04. La rotonda
Oye, cielo, te contaré cómo conocí a Jorge. Tal vez ahora ya no te importe eso ni realmente nada de este mundo, pero creo que ahora que estamos solos los tres, es buena ocasión.
¿Recuerdas cuando nos casamos? Siempre un puntito de acidez, de desconfianza. ¡Ya veremos si funciona…! Yo solo tenía ojos para ti y tú para mí. Pobres ojos. Me los tuve que operar de cataratas y desprendimiento de retina.

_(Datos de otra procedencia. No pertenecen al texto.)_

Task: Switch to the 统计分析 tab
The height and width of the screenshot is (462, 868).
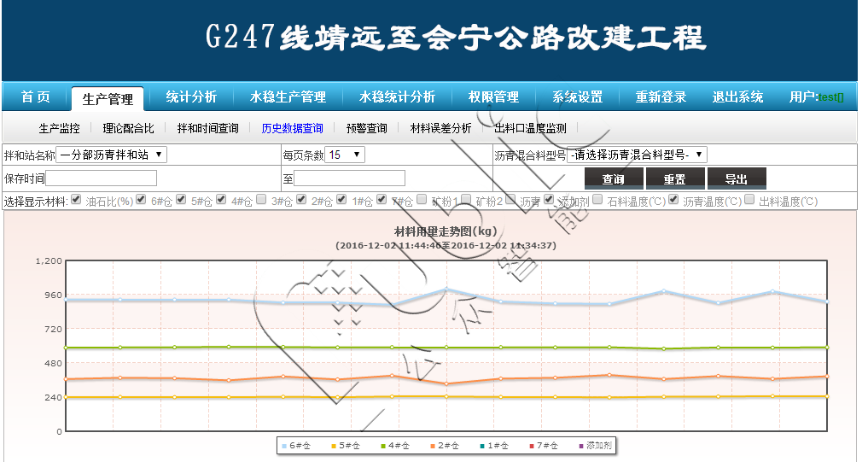Action: [x=190, y=97]
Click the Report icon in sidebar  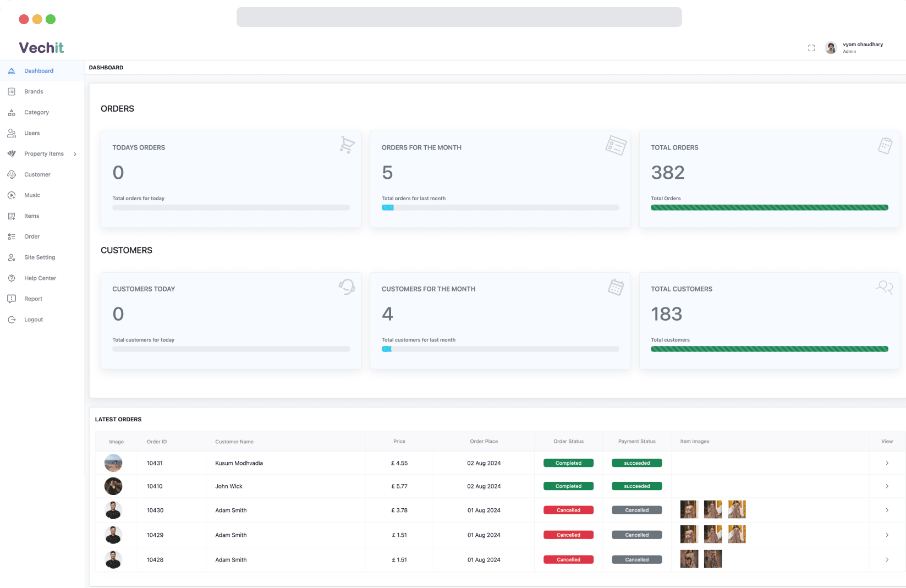click(x=12, y=299)
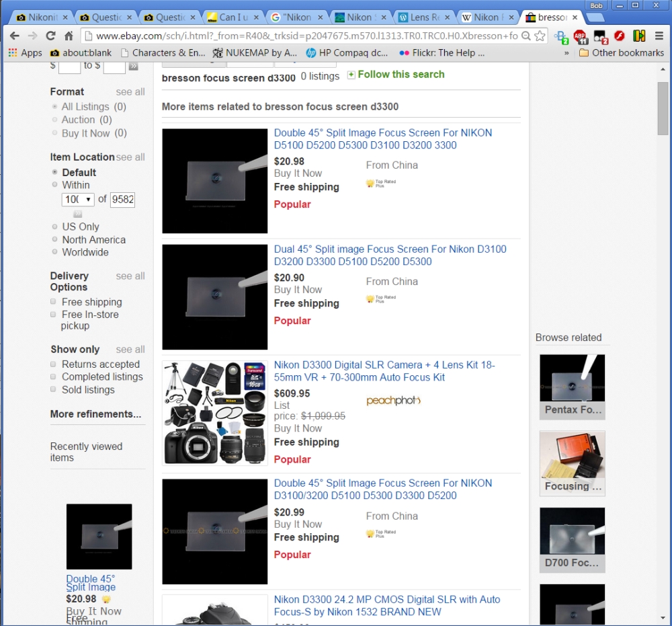Open the Nikon D3300 4 Lens Kit listing
This screenshot has width=672, height=626.
tap(384, 371)
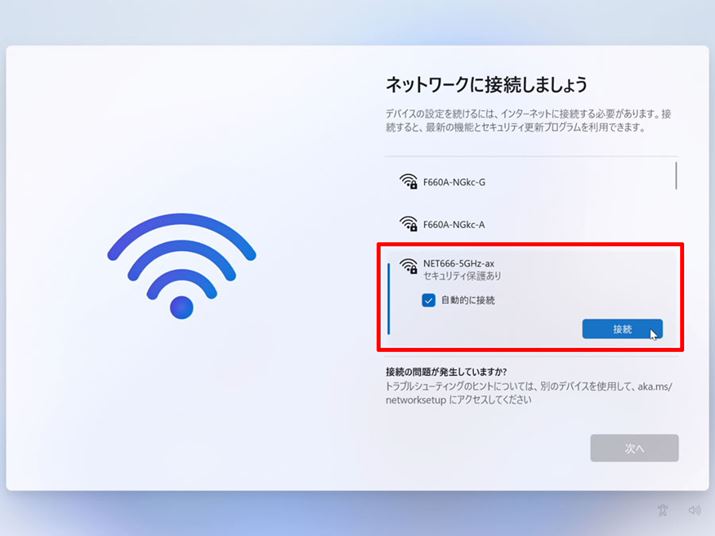Click the description paragraph under the title
715x536 pixels.
click(528, 120)
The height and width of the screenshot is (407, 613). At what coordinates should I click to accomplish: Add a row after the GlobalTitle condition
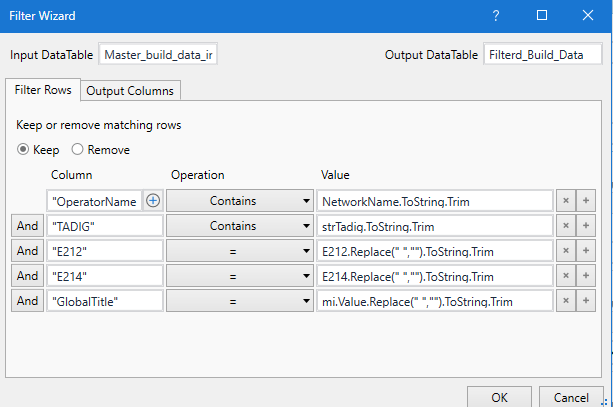click(588, 300)
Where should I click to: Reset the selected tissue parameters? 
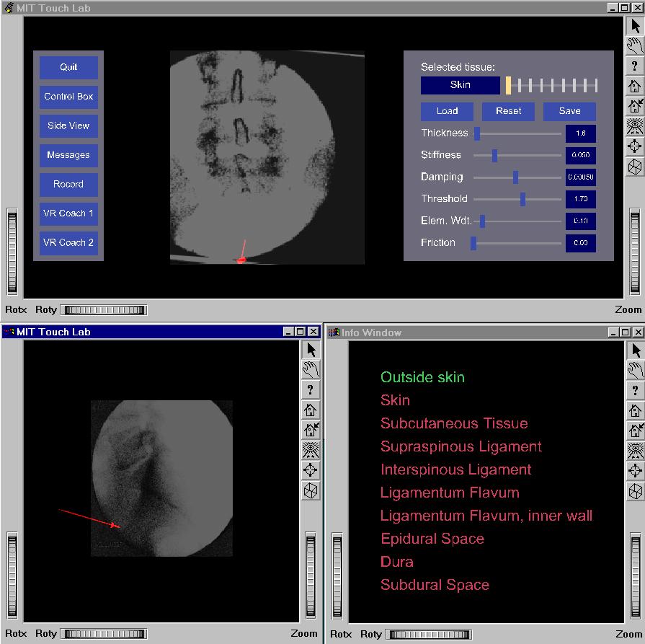pyautogui.click(x=508, y=111)
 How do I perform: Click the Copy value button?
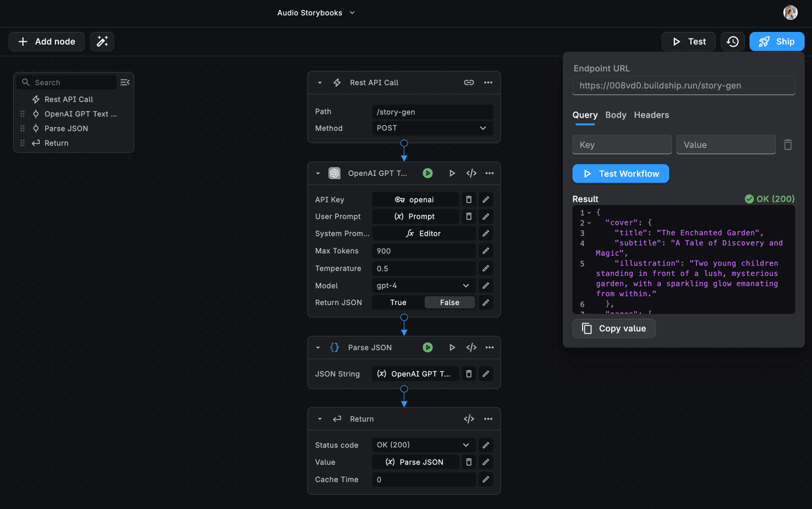[614, 329]

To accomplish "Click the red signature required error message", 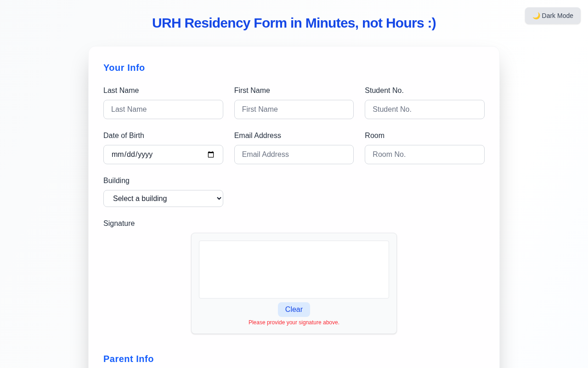I will [294, 322].
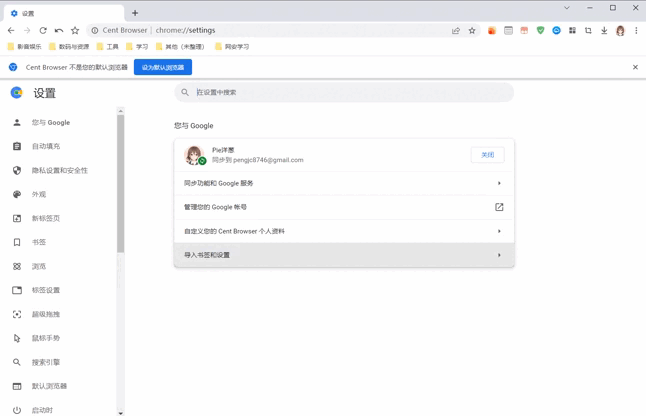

Mi madre enfermó, ¿recuerdas? No quisiste ir ni una sola vez a verla a Mancha Real. Siempre tan ocupado, la cooperativa de aceite de Albanchez de Mágina no podía funcionar sin la cabeza del maestro molinero. Ella murió y fue abriendo una brecha en mi corazón. Casi veinte años viviendo sola a treinta kilómetros de casa, autónoma, toda revestida de autosuficiencia y, de improviso, quedó inmóvil de cintura para abajo. Nunca quisiste ir a verla conmigo, ni siquiera por hacerme el gusto. Allí estaba Jorge, sacándola cada día en su silla de ruedas, algo de charla y esperanza para mí. Allí estuvimos juntos, uno a cada lado de ella durante muchos meses, años, y poco a poco llegué a conocer a aquel cubano y quererle como era. Quizá será un poco como tú, un poco como yo, un punto de encuentro en nuestra pareja, el vértice del triángulo, la cuadratura de nuestro círculo cerrado.
No creas que ignoro lo de Claudia. Sí, no hace falta que pongas esa cara tan seria e inexpresiva, fría como el mármol. Siempre lo supe. Si no es por ella, ¿por quién de repente empezaste a viajar a Jaén el último fin de semana de cada mes de viernes a domingo? ¿Crees que me tragué eso de la Feria del Aceite, que antes era anual y ahora se celebraba cada mes, uno tras otro, con catas y premios? Decías “a comparar género y ver las nuevas tendencias en arbequino, picual y hojiblanca, de este oro líquido ecológico”. ¡Una mierda! Sí, eso. Ibas a ver a Claudia, incluso vi su cara en un folleto de la última Feria del Aceite de Jaén. Una azafata preciosa, morena, de unos veinticinco años que abría la primera página del folleto cantando las alabanzas del aceite de la campiña cordobesa. ¡Vaya si te gustaba a ti el aceite de los Pedroches! ¿Crees que no me di cuenta de las prisas por salir los viernes, con tu Mercedes rojo reluciente, vestido de chaqueta y corbata de seda? ¡ Y eso que tú odiabas lavar el coche!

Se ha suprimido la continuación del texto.